▶ _Record list_
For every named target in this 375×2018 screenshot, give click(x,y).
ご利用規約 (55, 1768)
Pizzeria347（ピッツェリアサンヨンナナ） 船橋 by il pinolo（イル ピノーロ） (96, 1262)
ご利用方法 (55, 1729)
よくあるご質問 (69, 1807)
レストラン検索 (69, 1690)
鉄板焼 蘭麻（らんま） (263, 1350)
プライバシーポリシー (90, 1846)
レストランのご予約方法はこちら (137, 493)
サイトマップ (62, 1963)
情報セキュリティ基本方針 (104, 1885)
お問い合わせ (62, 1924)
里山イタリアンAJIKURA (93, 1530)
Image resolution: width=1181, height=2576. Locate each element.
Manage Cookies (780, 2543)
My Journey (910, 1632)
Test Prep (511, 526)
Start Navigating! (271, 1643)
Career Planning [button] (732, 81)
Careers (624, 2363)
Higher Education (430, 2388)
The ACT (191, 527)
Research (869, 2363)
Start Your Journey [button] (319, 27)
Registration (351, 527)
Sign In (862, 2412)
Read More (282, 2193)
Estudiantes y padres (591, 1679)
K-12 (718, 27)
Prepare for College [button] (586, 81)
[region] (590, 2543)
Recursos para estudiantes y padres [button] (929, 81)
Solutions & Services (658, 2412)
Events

▶ _What you should do_
Could you swap "Sign In" for "Log In" throughout the data above and give back every line with nothing else changed?

▶ _Task output_
For every named target in this 375×2018 screenshot, give click(x,y).
ご利用規約 (55, 1768)
Pizzeria347（ピッツェリアサンヨンナナ） 船橋 by il pinolo（イル ピノーロ） (96, 1262)
ご利用方法 (55, 1729)
よくあるご質問 (69, 1807)
レストラン検索 (69, 1690)
鉄板焼 蘭麻（らんま） (263, 1350)
プライバシーポリシー (90, 1846)
レストランのご予約方法はこちら (137, 493)
サイトマップ (62, 1963)
情報セキュリティ基本方針 (104, 1885)
お問い合わせ (62, 1924)
里山イタリアンAJIKURA (93, 1530)
Image resolution: width=1181, height=2576. Locate each element.
Manage Cookies (780, 2543)
My Journey (910, 1632)
Test Prep (511, 526)
Start Navigating! (271, 1643)
Career Planning [button] (732, 81)
Careers (624, 2363)
Higher Education (430, 2388)
The ACT (191, 527)
Research (869, 2363)
Start Your Journey [button] (319, 27)
Registration (351, 527)
Log In (862, 2412)
Read More (282, 2193)
Estudiantes y padres (591, 1679)
K-12 (718, 27)
Prepare for College [button] (586, 81)
[region] (590, 2543)
Recursos para estudiantes y padres [button] (929, 81)
Solutions & Services (658, 2412)
Events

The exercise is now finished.